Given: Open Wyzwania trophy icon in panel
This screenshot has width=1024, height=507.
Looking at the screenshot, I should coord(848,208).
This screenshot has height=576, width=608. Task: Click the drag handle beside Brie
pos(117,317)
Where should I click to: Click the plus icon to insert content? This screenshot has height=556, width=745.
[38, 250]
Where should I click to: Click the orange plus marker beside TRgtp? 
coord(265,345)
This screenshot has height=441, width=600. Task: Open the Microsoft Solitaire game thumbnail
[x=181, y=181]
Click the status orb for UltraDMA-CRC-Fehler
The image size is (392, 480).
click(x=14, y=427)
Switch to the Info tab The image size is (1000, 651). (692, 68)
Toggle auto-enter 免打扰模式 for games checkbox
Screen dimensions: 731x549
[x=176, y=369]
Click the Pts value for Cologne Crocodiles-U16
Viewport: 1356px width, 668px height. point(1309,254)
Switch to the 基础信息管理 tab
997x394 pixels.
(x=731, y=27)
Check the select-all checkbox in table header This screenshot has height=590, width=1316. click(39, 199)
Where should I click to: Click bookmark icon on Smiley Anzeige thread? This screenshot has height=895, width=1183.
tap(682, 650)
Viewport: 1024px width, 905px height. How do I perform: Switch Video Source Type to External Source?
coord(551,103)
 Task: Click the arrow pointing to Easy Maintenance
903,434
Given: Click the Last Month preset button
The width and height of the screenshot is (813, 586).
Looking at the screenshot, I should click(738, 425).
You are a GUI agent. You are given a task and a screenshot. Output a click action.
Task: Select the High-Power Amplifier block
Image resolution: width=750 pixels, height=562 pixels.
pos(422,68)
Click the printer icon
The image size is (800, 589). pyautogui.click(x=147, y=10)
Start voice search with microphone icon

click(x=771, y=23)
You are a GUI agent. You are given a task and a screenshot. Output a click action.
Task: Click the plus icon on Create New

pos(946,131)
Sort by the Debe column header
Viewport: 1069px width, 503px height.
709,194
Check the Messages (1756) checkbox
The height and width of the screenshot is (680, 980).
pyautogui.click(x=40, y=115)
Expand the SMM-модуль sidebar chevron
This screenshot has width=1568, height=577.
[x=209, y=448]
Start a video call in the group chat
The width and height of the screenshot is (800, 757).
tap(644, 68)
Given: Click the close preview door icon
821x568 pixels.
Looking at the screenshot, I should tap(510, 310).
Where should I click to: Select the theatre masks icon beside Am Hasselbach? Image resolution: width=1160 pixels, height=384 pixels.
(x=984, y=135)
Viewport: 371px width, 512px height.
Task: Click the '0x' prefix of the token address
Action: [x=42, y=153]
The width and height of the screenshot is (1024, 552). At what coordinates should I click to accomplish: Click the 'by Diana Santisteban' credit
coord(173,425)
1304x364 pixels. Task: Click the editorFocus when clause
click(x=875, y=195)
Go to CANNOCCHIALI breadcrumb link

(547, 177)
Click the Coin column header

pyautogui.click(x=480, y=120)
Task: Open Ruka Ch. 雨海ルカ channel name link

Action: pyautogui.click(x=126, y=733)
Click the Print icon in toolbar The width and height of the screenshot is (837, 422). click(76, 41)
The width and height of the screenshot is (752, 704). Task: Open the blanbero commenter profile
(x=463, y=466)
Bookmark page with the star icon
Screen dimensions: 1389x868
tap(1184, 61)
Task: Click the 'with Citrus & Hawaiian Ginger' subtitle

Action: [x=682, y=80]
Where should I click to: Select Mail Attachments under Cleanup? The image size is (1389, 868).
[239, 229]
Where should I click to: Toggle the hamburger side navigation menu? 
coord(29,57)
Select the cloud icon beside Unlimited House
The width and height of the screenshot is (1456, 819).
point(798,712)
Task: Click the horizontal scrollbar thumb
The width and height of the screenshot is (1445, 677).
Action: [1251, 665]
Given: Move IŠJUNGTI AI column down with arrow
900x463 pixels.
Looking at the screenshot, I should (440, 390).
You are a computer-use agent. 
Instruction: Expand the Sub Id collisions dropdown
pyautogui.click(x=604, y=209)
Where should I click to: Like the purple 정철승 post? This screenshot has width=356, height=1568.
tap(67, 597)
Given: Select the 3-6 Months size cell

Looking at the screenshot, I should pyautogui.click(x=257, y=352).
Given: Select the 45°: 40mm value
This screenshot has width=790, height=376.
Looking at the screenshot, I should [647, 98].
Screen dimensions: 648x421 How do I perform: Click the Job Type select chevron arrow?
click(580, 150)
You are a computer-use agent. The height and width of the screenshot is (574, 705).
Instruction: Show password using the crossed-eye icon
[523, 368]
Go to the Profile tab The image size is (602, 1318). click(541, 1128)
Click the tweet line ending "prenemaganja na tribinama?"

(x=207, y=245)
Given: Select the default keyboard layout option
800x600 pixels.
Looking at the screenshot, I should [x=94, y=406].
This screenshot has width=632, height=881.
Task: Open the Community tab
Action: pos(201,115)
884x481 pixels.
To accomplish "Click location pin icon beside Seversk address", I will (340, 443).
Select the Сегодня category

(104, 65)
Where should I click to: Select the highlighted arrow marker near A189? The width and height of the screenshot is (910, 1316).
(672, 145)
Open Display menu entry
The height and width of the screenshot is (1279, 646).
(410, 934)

******************************

**Task requirements**: Please copy the lines above from the line with "Given: Select the 45°: 40mm value" up to and including the line with "You are a computer-use agent. The", exactly as written and with nothing else.

**Your solution**:
Given: Select the 45°: 40mm value
This screenshot has width=790, height=376.
Looking at the screenshot, I should [647, 98].
Screen dimensions: 648x421 How do I perform: Click the Job Type select chevron arrow?
click(580, 150)
You are a computer-use agent. The height and width of the screenshot is (574, 705).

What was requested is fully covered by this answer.